→ **DATA LISTING**:
________
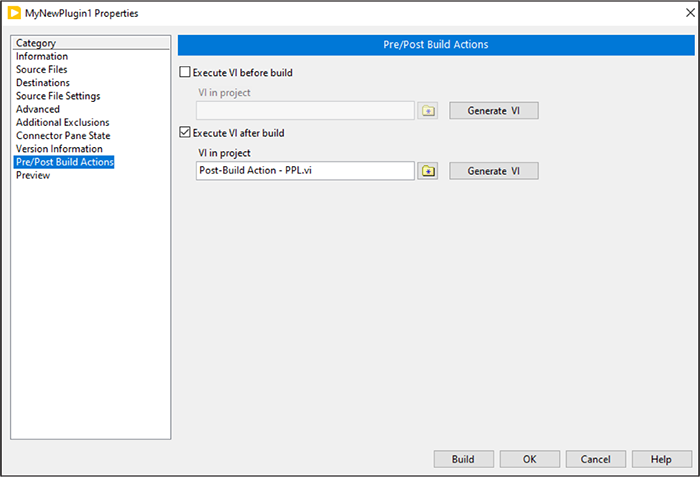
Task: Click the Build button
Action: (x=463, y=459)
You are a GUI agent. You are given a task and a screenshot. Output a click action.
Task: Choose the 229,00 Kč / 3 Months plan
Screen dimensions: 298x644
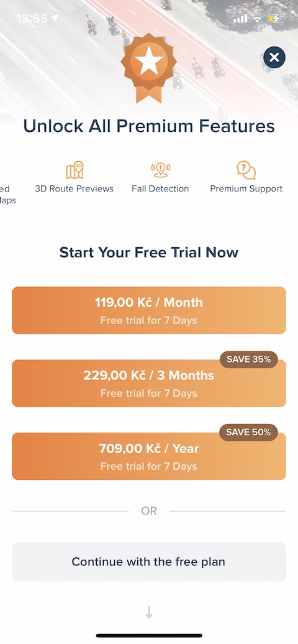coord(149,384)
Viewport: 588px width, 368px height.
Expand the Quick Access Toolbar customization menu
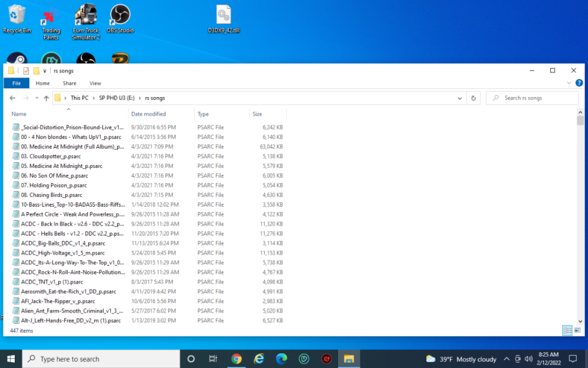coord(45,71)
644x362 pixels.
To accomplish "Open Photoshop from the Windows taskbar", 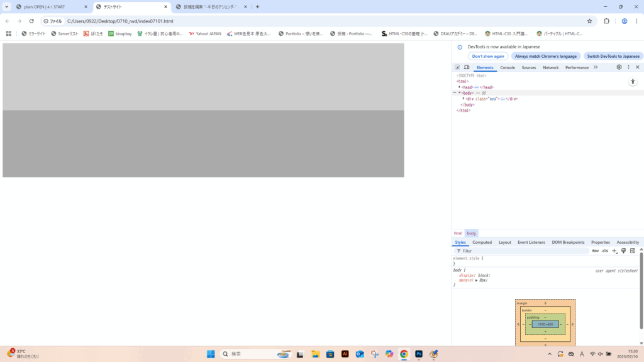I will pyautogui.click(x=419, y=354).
________
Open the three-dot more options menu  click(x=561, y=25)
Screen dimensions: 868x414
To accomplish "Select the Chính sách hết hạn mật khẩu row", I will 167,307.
________
→ **ACTION ITEM**: Pictures aside, return exactly the lines from the data above, starting at the line that has "You are a GUI" and ending at the line that has "644x362 pixels.", both included.

→ **SOLUTION TO THIS TASK**:
You are a GUI agent. You are given a task and a screenshot. Output a click action.
Task: Choose the 229,00 Kč / 3 Months plan
Screen dimensions: 298x644
coord(149,384)
Viewport: 588px width, 368px height.
Expand the Quick Access Toolbar customization menu
coord(45,71)
644x362 pixels.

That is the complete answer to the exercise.